School funds in great shape, says official
Vail, CO Colorado
EAGLE ” With plenty of money in the savings account and bond money taking care of big construction projects, Eagle County Schools are in great financial shape, says Phil Onofrio, the new chief financial officer for the district.
The 2007-2008 school budget shows that the district has about $11.2 million in reserve funds, which is nearly three times more than what is required.
“That’s the district’s savings account, that’s what we have for unexpected problems,” Onofrio said. “It’s a very healthy reserve. Karen Strakbein (the former chief financial officer) did an excellent job maintaining the financial health of this district.”

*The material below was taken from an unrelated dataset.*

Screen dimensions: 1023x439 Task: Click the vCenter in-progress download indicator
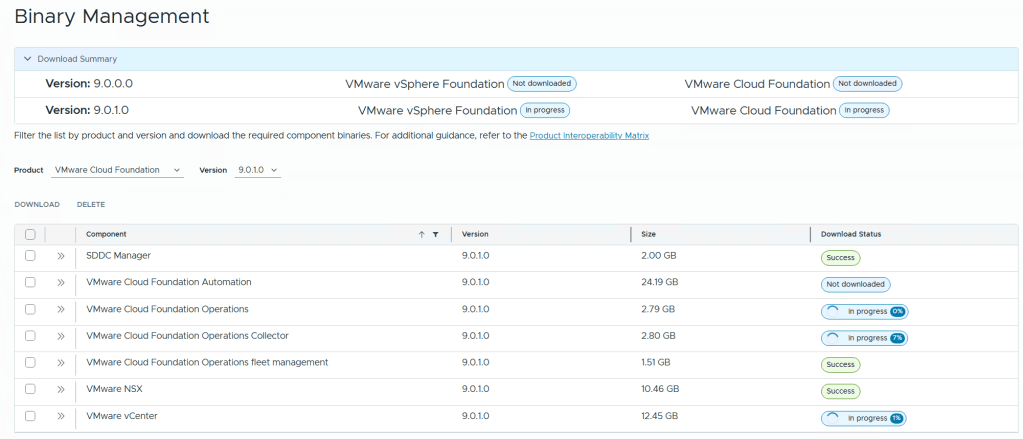pyautogui.click(x=864, y=417)

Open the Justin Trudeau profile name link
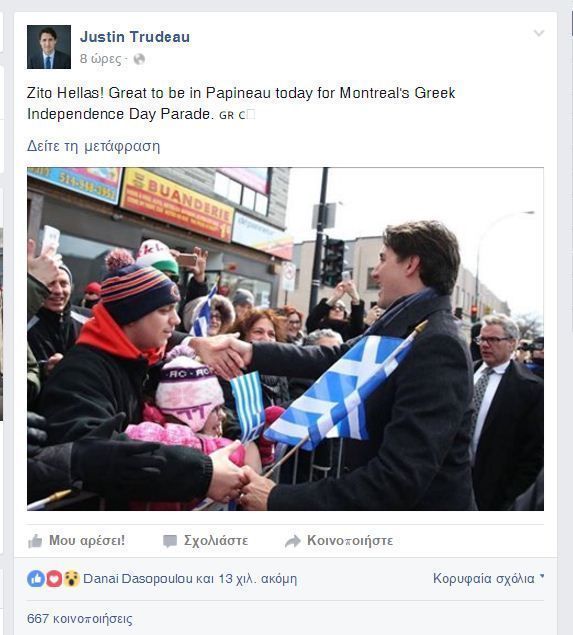point(135,37)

Eagle County’s reserve is appropriate for a school its size, Onofrio said, but it could be argued that it needs some trimming. That’s for the school board and the public to decide, he said.
“My personal opinion is we could afford to spend some of it if we have the right projects,” Onofrio said. “But the board has to determine if it’s the right thing, which essentially means it’s a community decision.”
When it comes to school programs and staff, the district won’t be making any major cuts or changes, and everything the schools offered last year will still be here this year, Onofrio said.
The district is getting more money per student this year, about a 4.6 increase over last year, but that’s a normal increase, he said.
Still new at the job, Onofrio said the cost of mountain town construction shocked him a bit. But, things are looking good with the bond money, he said.
Voters in 2006 approved a $128 million bond for new schools, technology upgrades and energy efficiency upgrades.
The district knows how much money is needed to build June Creek Elementary, and they’re getting closer to a solid estimate for the new Battle Mountain High School and renovations for Eagle Valley High School.
“We think with our current estimates that we’ll be on budget and able to complete everything we promised voters, and maybe a little more,” Onofrio said. “We’re trying to get both high schools to roughly the same place so that all kids have an equal shot at a good education.”
One of Onofrio’s biggest goals for the year is learning more about the Teacher Advancement Program, known as TAP, and improving it.
“The philosophy behind it is a good one, to find the best teachers and reward them, but the execution of it is probably imperfect, and we’ll find ways to make it better,” Onofrio said.